The Necrotic and Beyond

600 million years in the future, the Phanerozoic Eon will come to an end with the Matean-Queenslandian Extinction Event. As the Necrotic Eon begins sun progresses through its life cycle, and becomes a red giant. Its temperature and luminosity skyrocket. This heating encourages the evaporation of water, and as this happens rocks begin to harden. Thus, plate tectonics begin to slow, and 800 million years hence they grind to a halt. With the earth's surface at a standstill, with no volcanic activity beyond the odd hotspot, there is no means for carbon to return to the atmosphere from the earth. The remaining carbon in the atmosphere weathers into exposed rock. Below a certain threshold of atmospheric carbon, photosynthesis becomes impossible. Plants are the first to go extinct, followed by multicellular heterotrophs. The last eukaryotes to survive are oceanic microorganisms and radiotrophic fungi, escaping the sun-baked surface deep underground and underwater. But once the sun evaporates all surface water 1.2 billion years hence, even these organisms have a short lease on life.
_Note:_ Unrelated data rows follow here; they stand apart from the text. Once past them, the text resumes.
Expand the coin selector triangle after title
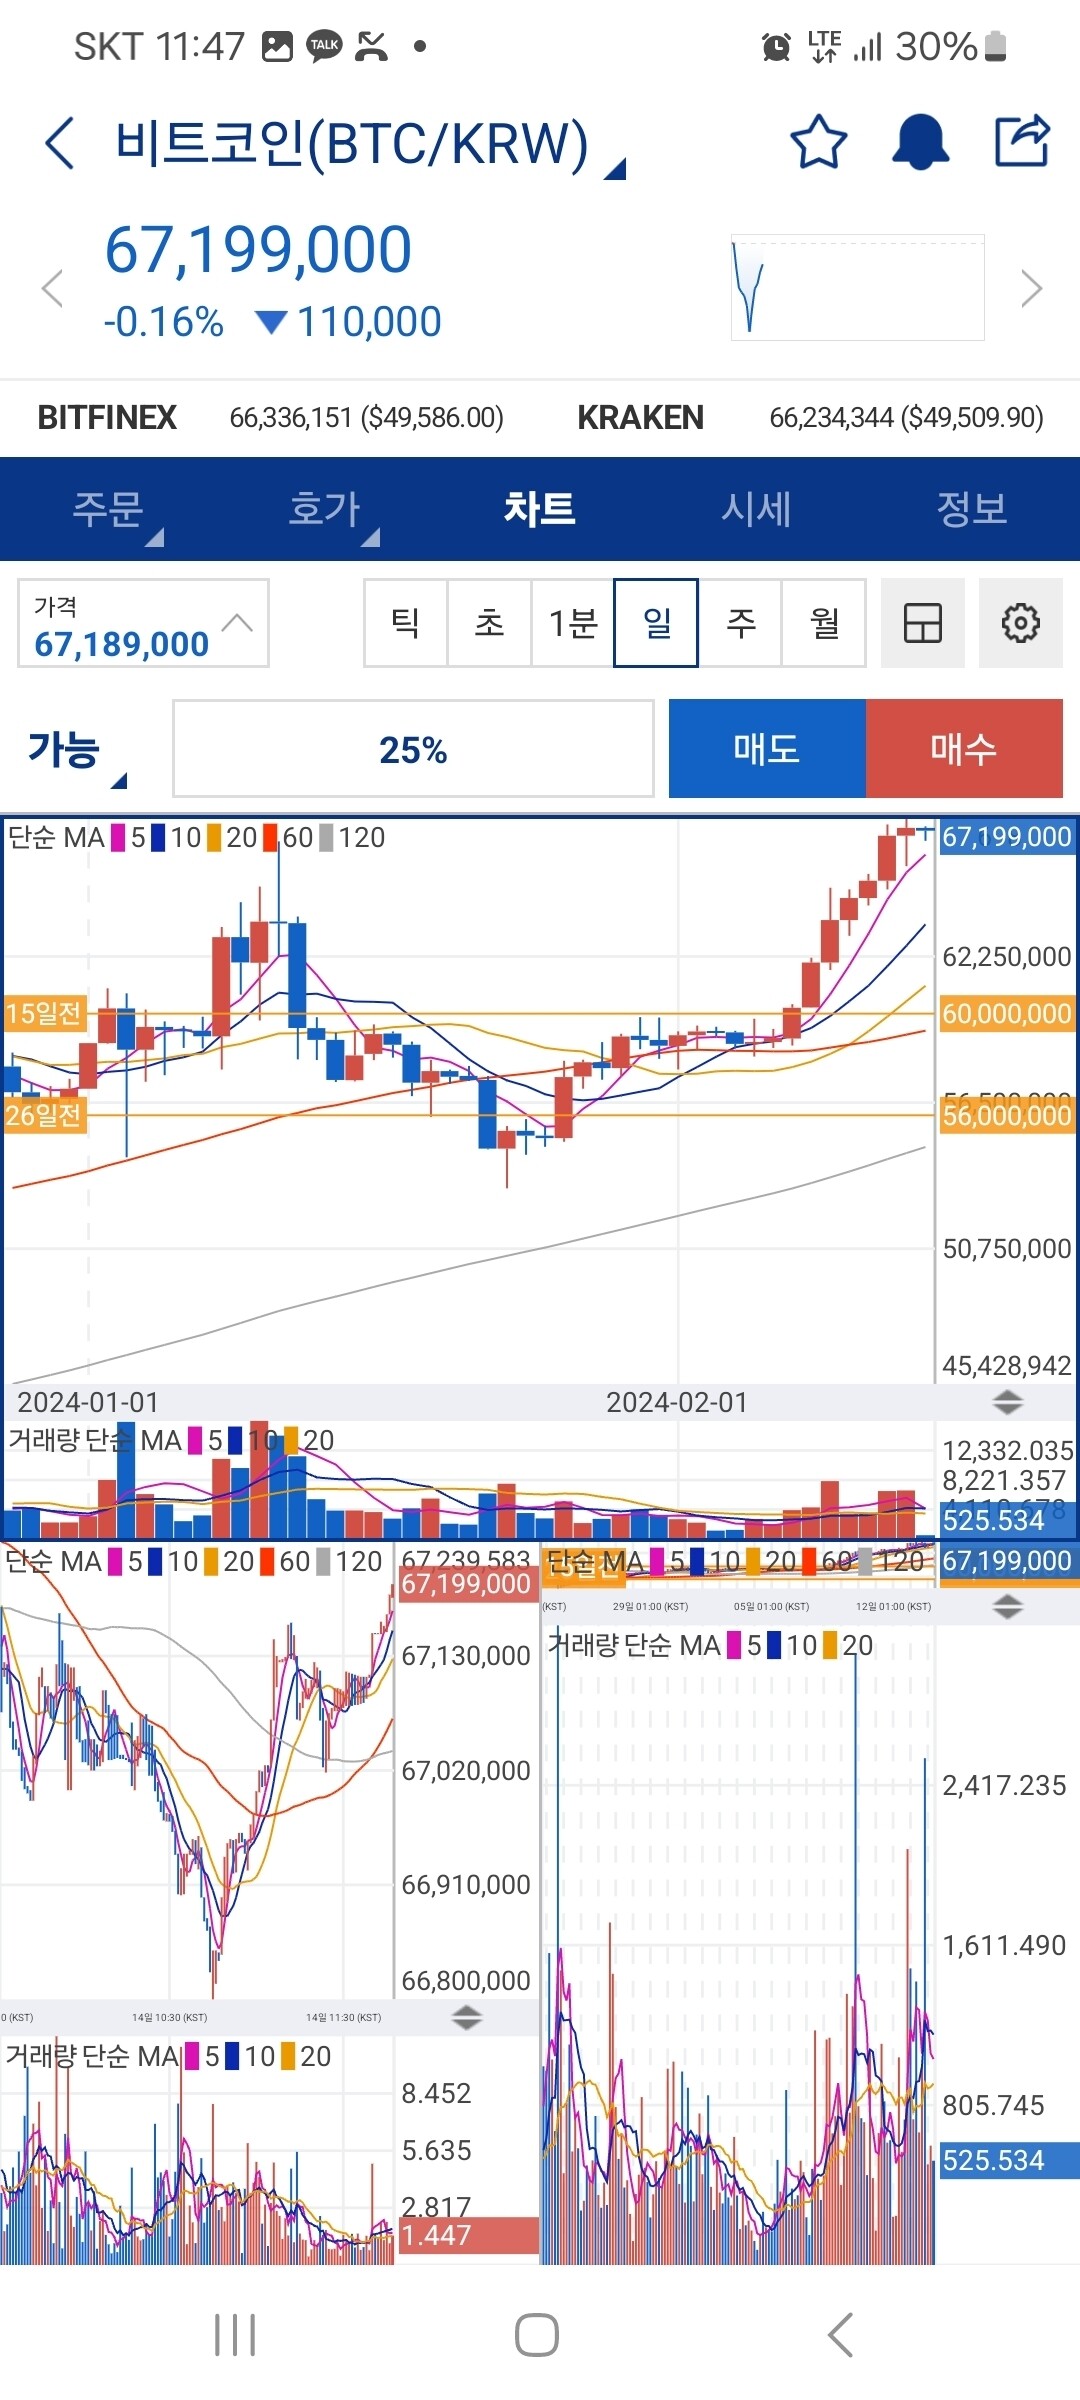Screen dimensions: 1080x2400 coord(615,169)
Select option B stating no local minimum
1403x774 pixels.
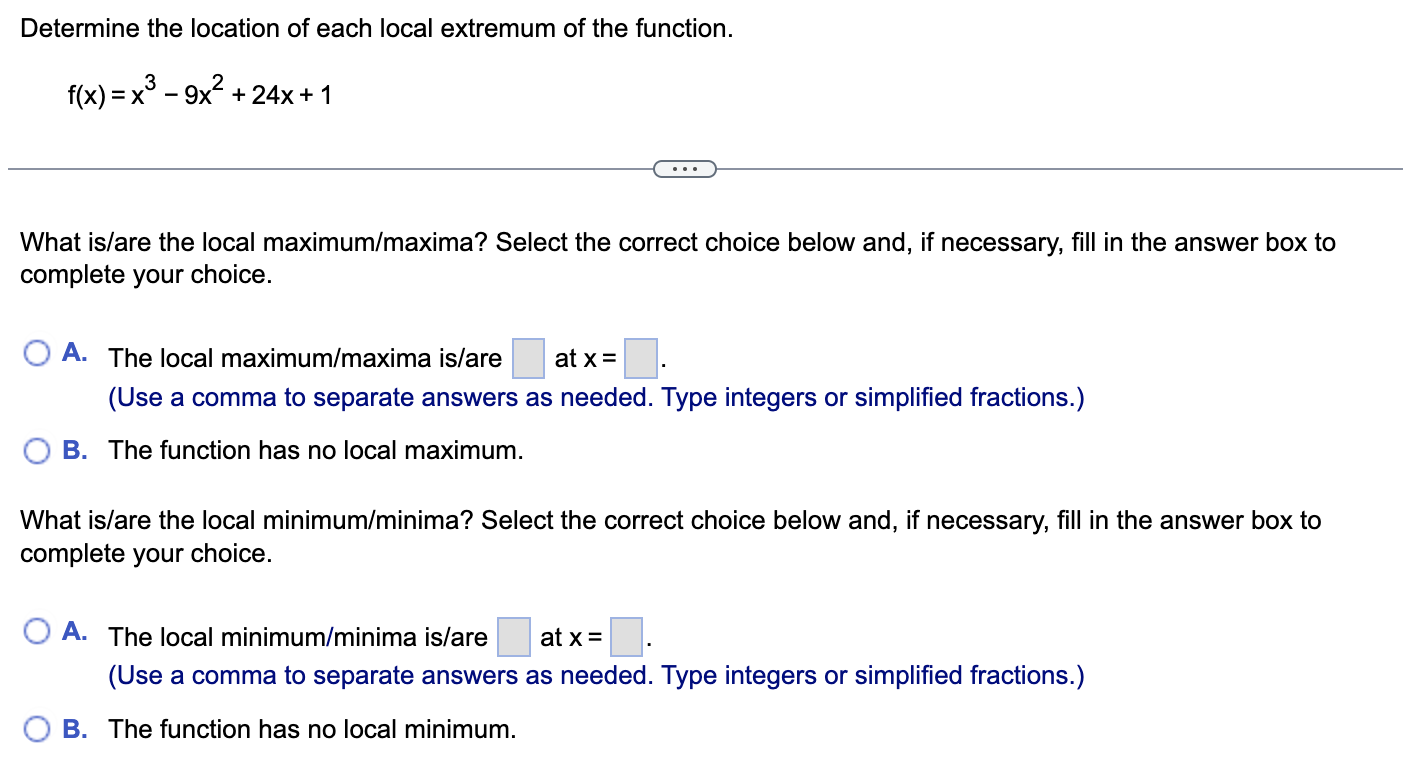tap(37, 729)
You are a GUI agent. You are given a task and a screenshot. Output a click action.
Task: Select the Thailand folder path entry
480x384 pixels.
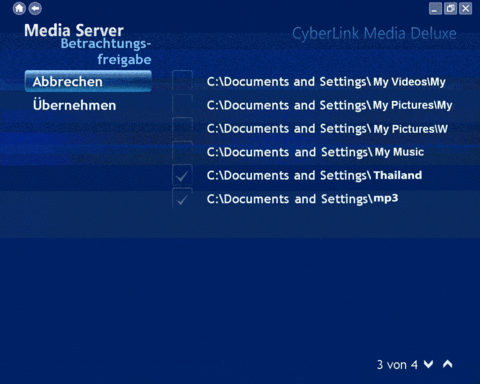point(314,176)
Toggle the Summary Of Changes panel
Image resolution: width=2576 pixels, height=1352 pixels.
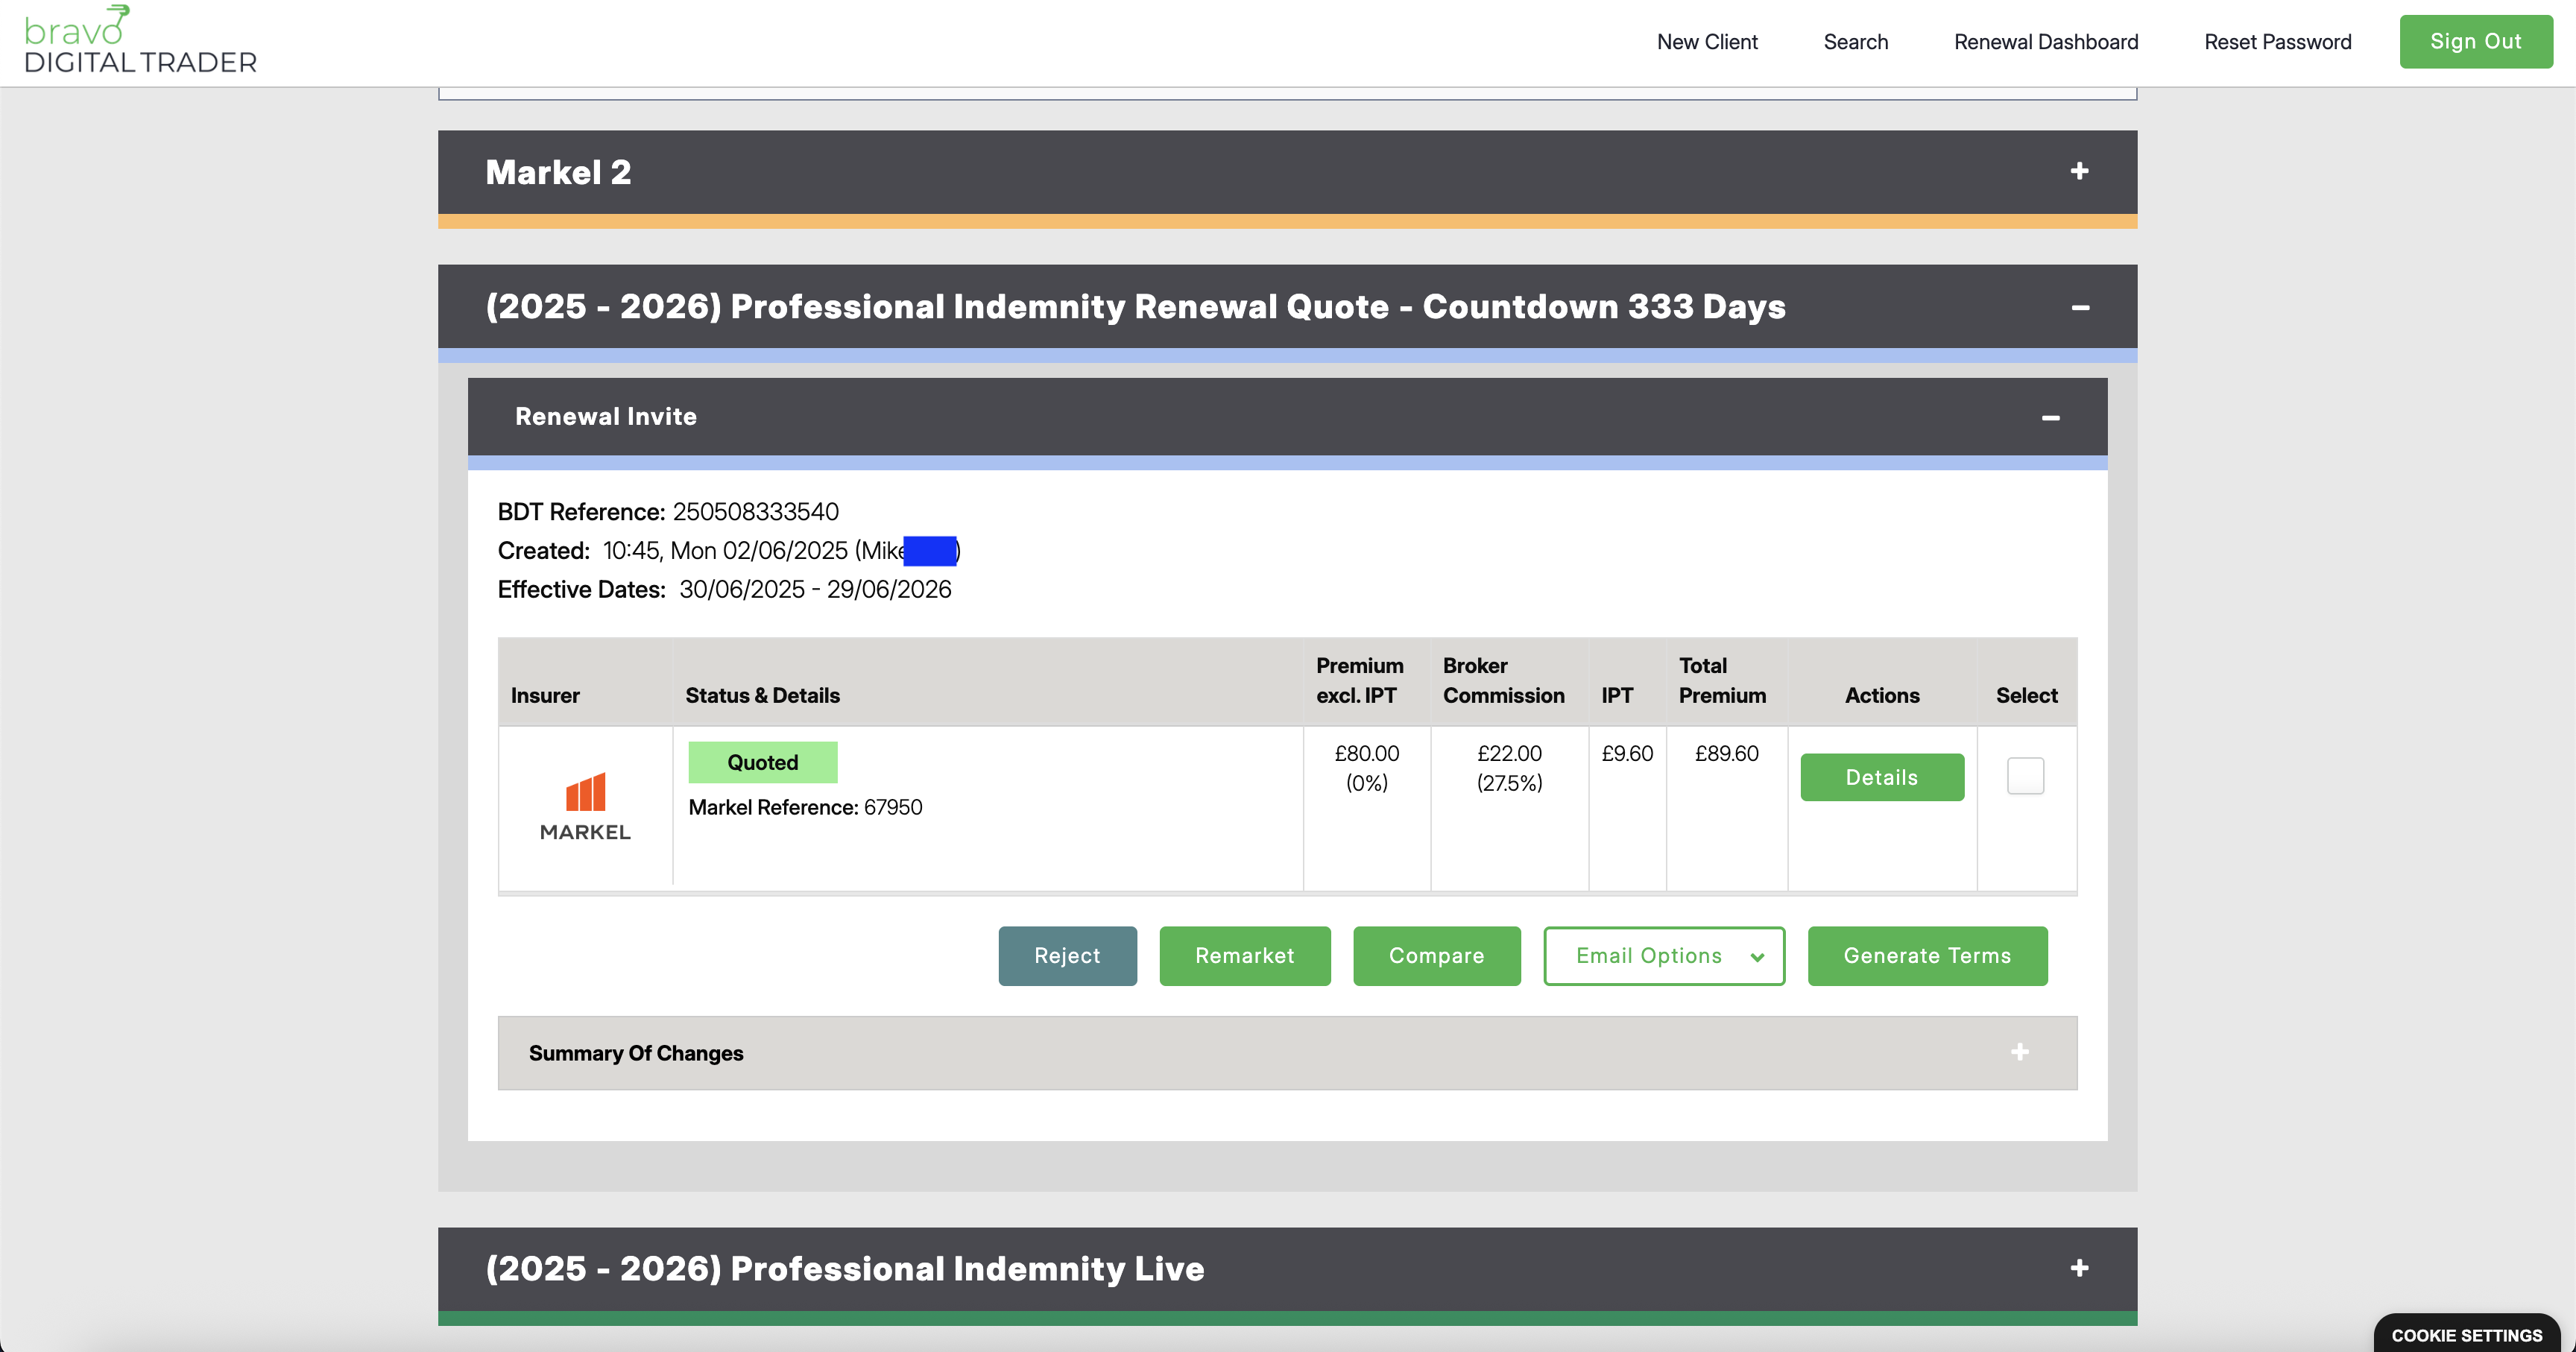point(636,1053)
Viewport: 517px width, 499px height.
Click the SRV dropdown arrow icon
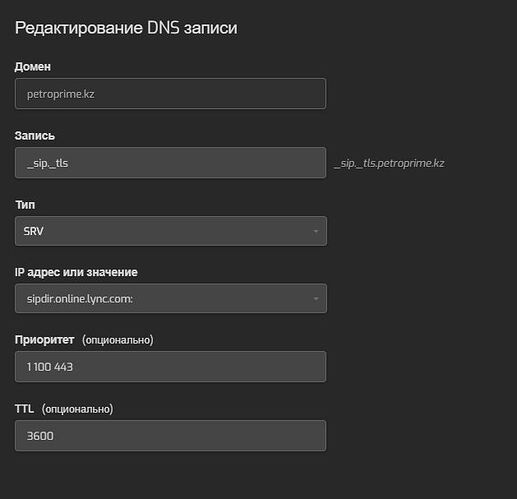[x=315, y=231]
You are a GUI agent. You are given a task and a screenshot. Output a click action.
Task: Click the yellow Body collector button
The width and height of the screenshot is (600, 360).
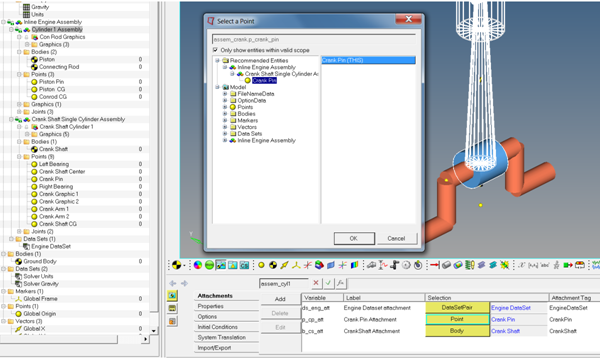pyautogui.click(x=457, y=331)
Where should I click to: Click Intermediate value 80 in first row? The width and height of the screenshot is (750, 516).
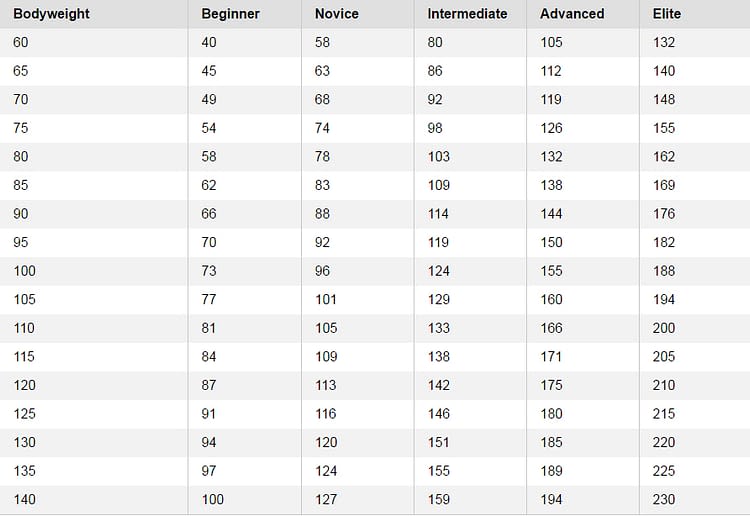(x=435, y=42)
A few bacteria and archaeans manage to cling to life deep underground as the Necrotic Eon gives way to the Athalassic Eon. After over a billion silent years, life finally gives in 2.8 billion years hence. By now, the earth's outer core has solidified, and its magnetic field and atmosphere have dissipated. Earth spends its final chapter, the Tartaran Eon, as a dead planet, blasted by radiation from the still-growing sun, now well into a red giant phase. Eventually the sun expands so far that it consumes Mercury, Venus, and finally, 7.59 billion years hence, Earth. 8 billion years hence, the sun reaches its maximum diameter. It sheds many of its exterior layers and matures into its final form: a carbon-oxygen white dwarf star, dimly illuminating the remnants of the solar system.